Editor’s note: Andy Horvath interned at NFW through the National Science Foundation’s Graduate Research Fellowship Program from August 2020 to January 2021. This interview was conducted earlier this year. He is now finishing his PhD at the University of Iowa.
You could say science runs in the family.
That’s what Andy Horvath will tell you when you ask him how he got into the field. With a B.S. in chemistry from the University of Wisconsin-River Falls and as a current PhD candidate at the University of Iowa, it would seem that’s true.
“I like helping people, and if I can help people through my science, then I’m satisfied.”
Andy came to NFW through the National Science Foundation’s Graduate Research Fellowship Program which supports its fellows to pursue meaningful research with an emphasis on gaining real-world experience for their futures in both academic and non-academic fields.
We caught up with Andy Horvath to discuss ionic liquids, his work at NFW, and advice he’d give his younger self.
For all the non-scientists among us, what is ionic liquid? What’s all the buzz about?
Ionic liquids (ILs) are nothing more than salts that are liquid at room temperature. Because they contain no solvents, they have all kinds of strange properties including high conductivity, low vapor pressure, and high thermal stability. They are useful because they are essentially designer solvents, which means they can be customized to solve a wide range of problems. ILs have been used in energy storage, lubrication, drug delivery, and in the case of NFW, biomass processing.
How is your work affecting the future of the energy industry (a topic that is not as apparent from the outside of NFW)?
My PhD work (which focuses on the interactions of ionic liquids with surfaces) has implications for the energy industry because ionic liquids can be used to make energy storage devices. I’m trying to understand the factors that are important for optimizing these devices. ILs behave differently than other materials and form interesting structures at interfaces. I use specialized instrumentation to look at these interfaces to determine what makes ILs behave the way they do.

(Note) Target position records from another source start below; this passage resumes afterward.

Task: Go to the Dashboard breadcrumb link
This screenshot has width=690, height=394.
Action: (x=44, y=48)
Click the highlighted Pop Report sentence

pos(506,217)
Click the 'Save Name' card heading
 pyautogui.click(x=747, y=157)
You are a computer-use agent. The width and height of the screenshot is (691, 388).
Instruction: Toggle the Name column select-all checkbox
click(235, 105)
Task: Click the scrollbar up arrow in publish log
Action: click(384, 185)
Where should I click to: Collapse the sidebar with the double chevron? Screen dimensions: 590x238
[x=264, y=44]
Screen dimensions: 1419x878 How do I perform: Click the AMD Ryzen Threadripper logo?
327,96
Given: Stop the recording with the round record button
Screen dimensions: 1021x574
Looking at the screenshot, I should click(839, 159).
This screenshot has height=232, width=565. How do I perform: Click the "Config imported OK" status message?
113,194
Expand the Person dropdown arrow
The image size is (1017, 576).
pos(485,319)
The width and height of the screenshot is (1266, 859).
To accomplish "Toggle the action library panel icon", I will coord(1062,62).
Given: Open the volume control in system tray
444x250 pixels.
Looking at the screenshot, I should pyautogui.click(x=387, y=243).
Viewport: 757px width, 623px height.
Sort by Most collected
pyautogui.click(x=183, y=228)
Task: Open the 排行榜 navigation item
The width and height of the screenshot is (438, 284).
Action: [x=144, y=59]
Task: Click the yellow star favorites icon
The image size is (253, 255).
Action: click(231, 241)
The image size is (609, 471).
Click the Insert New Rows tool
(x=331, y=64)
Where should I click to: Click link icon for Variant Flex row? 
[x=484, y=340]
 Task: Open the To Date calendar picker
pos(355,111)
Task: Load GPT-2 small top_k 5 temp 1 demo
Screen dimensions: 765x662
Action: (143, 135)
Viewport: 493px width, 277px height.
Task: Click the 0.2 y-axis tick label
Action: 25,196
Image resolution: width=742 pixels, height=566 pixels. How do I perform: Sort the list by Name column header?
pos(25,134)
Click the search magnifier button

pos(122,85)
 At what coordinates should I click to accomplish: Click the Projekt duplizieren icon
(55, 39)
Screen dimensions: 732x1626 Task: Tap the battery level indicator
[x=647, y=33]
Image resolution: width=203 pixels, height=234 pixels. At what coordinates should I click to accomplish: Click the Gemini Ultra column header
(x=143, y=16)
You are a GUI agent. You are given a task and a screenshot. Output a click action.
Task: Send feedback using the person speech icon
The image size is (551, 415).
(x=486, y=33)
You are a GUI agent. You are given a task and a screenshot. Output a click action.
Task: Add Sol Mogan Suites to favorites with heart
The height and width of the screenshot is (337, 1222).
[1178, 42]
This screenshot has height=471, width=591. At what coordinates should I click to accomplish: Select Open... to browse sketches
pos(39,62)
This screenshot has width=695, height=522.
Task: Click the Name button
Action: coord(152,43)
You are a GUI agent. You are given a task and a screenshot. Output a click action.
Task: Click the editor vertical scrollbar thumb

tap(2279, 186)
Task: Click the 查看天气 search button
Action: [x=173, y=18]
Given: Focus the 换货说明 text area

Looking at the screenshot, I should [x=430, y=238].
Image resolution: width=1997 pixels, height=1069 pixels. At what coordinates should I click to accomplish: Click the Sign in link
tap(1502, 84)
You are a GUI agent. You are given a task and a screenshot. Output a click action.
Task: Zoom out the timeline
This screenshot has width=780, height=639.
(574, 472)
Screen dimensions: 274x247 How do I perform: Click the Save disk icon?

So ionic liquids brought you to NFW?
Turns out ionic liquids are mission-critical to NFW’s Fiber Welding technology. So this would be the place to come if you’re studying them. The National Science Foundation has this really cool program to get PhD students out of the university and into industrial internships. The idea is that the best way to learn about an industry is just to work in it for a while. I met Luke when he was in Iowa City giving an alumni lecture in the chemistry department. I mentioned to him that I would like to do an internship with NFW and he agreed to host me.
What is a normal day at NFW like for you?
I normally split my time between helping to run the recycling plant and doing experiments in the lab. I work on everything from solvent recycling to yarn development, and fabric testing.
What is your favorite book?
Fiction: The Lord of the Rings. Nonfiction: Incognito, the secret lives of the brain.
What is your favorite kind of ice cream?
Vanilla. It sounds boring, but there are over 200 compounds that make up the flavor we call vanilla — making it one of the most complex flavors.
What’s next for you?
Back to Iowa City to finish my PhD. After that, who knows?
What would you say to your younger self/or other people wanting to get into the field?
You don’t have to know everything. Just fake it till you make it. No one starts out as an expert. Just try to do cool things and the knowledge will come later.
Thank you for your time, Andy, and all your hard work with the NFW team! Best wishes to you.